San Lucas 10,21-24:
¡Vamos a la casa del Señor!
Autor: Arquidiócesis  de Madrid

Is 11,1-10; Sal 71; Lu 10,21-24

Con el salmo —es nuestro grito de hoy, primer martes del Adviento—, cantamos: vamos a la casa del Señor. Porque el Señor está viniendo. Ya viene. Apresurémonos a ir a Belén porque está llegando. Curioso, contábamos con ir a Jerusalén, cantábamos la alegría de pisar sus umbrales; pero, no, llegando a ella, deberemos dirigir nuestros pasos a Belén, la ciudad de David. Hay un hiato entre Belén, la ciudad del nacimiento, y Jerusalén, la ciudad de la subida a la cruz. En este hiato nos adentramos ahora. Toda la vida de Jesús cabe en él. Es el tiempo de salvación que, de nuevo, se nos pone delante para que lo hagamos nuestro. Nos queda aprender quién es Jesús, acercarnos a él, volver a oír su llamada, seguir sus pasos, hacernos a él, rumiar sus palabras y sus actos. Tomar junto a él, aunque seguramente de lejos y en medio de infinitas zozobras, el camino de la cruz. Todo esto lo tenemos por delante, para que se haga carne de nuestra carne. Mirad, que está llegando en carne como la nuestra. Preparad sus caminos. Estemos alerta para que cuando se acerque y llame a la puerta nos encuentre velando en oración y cantando su alabanza.
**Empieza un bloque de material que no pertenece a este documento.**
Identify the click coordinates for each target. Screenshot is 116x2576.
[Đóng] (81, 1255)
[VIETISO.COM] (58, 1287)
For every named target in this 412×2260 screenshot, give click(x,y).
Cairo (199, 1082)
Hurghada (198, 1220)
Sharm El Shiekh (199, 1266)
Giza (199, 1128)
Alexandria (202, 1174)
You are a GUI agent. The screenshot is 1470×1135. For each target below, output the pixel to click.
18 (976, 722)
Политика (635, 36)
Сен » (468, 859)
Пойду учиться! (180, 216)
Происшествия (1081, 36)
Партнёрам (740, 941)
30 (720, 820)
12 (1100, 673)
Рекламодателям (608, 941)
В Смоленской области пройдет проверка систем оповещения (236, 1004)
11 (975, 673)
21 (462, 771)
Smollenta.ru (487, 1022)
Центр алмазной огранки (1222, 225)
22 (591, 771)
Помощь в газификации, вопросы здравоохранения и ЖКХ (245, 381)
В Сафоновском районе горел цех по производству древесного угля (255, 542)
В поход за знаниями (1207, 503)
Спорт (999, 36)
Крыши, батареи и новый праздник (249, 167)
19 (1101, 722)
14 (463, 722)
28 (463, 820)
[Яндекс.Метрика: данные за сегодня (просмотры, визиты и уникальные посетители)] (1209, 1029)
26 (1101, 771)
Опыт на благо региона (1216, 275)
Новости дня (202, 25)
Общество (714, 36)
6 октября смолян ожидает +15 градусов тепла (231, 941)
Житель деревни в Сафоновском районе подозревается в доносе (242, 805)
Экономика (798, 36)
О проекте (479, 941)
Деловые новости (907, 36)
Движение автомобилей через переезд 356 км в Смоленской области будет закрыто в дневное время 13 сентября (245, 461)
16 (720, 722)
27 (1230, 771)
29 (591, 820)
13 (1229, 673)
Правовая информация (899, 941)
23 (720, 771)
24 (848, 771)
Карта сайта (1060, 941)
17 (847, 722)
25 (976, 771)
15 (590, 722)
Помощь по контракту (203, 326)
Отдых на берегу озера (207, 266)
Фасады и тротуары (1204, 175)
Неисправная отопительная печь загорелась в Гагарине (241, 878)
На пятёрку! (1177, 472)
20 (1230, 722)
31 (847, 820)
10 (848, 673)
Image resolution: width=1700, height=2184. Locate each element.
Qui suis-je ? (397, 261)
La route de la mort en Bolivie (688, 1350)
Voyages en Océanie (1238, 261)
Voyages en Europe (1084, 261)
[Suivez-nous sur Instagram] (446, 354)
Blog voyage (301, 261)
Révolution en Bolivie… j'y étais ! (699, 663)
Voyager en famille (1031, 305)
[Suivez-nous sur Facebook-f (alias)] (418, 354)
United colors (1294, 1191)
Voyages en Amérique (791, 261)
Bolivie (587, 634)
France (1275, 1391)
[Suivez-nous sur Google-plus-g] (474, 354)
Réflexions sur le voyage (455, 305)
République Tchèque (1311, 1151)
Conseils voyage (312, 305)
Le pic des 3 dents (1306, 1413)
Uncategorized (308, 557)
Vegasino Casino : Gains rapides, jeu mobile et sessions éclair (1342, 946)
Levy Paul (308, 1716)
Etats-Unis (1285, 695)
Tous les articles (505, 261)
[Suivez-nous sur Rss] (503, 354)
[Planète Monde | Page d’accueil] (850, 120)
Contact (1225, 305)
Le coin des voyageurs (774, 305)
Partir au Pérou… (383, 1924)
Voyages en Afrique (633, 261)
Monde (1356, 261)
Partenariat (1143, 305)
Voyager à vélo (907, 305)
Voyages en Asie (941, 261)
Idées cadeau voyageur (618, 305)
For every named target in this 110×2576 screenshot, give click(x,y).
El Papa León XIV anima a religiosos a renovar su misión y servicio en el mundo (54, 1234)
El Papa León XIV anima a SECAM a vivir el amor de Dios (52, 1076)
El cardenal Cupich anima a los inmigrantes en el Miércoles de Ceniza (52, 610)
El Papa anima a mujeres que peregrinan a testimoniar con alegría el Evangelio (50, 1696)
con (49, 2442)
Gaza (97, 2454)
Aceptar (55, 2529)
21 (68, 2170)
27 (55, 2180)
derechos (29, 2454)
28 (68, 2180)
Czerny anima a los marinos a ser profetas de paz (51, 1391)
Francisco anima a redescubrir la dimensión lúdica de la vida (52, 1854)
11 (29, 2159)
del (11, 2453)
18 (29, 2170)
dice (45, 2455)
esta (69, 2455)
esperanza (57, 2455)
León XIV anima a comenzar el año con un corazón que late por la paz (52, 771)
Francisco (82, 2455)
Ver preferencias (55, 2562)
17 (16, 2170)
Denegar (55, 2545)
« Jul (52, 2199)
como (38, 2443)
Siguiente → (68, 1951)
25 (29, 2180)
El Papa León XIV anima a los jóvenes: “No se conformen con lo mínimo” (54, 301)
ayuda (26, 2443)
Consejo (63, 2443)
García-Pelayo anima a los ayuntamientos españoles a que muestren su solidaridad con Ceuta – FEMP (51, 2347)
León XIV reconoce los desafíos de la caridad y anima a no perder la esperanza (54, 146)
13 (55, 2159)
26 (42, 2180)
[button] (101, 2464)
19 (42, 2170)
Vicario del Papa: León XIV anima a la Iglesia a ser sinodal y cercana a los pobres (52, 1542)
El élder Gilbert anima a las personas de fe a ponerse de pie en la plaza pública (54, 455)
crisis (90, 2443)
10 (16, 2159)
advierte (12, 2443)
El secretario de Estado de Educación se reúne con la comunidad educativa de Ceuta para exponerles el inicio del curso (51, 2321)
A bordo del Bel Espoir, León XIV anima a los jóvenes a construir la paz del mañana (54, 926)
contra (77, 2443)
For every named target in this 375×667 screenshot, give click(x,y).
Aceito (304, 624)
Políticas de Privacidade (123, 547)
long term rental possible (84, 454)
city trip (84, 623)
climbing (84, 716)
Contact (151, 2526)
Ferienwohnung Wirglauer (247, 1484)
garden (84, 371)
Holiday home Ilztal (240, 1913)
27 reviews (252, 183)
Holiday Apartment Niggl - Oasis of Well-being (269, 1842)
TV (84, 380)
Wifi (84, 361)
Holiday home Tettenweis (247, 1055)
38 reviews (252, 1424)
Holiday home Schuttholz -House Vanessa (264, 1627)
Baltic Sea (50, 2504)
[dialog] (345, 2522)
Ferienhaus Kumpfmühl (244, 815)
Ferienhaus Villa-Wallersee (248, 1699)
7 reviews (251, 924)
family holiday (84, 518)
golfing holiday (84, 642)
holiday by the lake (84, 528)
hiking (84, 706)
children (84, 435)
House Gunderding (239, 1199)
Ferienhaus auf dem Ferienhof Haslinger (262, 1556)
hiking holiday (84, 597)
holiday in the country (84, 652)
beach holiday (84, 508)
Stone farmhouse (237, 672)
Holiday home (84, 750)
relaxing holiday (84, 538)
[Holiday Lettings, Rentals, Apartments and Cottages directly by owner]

Hacia el monte de la casa del Señor confluirán las naciones. Nosotros con ellos. Pero, mirad, al llegar a él, descubriremos que todavía queda un pequeño trecho, el que ha de llevarnos a Belén, como condición de nuestra arribada definitiva al monte del Señor. Caminemos a la luz del Señor. ¿Qué?, ¿se confundiría de lugar el profeta Isaías? No, pues el espacio que él señalaba no era un lugar físico, sino un lugar de carne. Lugar de encarnación. Todo en los profetas y en los salmos lo enseñaba así. Todo señalaba a la ciudad de David, y en ella a quien debía venir. Pues en esta ciudad es donde se haría realidad la luz del Señor en la carne del Mesías. ¿Quién sería el arbitro de las naciones, el juez de pueblos numerosos? ¿Los sostenedores del Templo, edificado en el monte Sión, en medio de Jerusalén? ¿No será más bien la carne que ha de nacer en Belén, como estaba anunciado? ¿La gloria del Señor serán las piedras, los intereses, las realidades de poder? No, la gloria del Señor es la carne. Miremos, pues, lo que está aconteciendo. Preparémonos a ello. Se acerca nuestra salvación.

¿A quién se acerca el centurión? A Jesús. Sabe que es él quien puede salvar a su criado, paralítico y sufriente. Sabe que es a él a quien debe dirigirse; que en su carne se nos acerca el poder de Dios. También poder curativo. Es centurión de ejércitos no judíos, de ocupación. Y, sin embargo, Jesús no duda un momento. Voy a curarlo. Escrúpulos del centurión. No soy de los vuestros. No es necesario que vengas con los míos y te hagas de ellos. Basta que digas una sola palabra y quedaré sano. Se ha deslizado el sujeto de esa frase. Somos nosotros los que quedamos sanos con la palabra del Señor. Palabra llena de poder, porque palabra procedente de Dios. Dice ven, y viene; dice, ve, y va.
Como siempre —es curioso la cantidad de veces que aparece en los evangelios y en todo el NT—, sólo se nos indica una condición: nuestra fe. Jesús encuentra en el centurión, en el alejado, quizá también en nosotros, más fe de la que ha encontrado entre los que se decían suyos.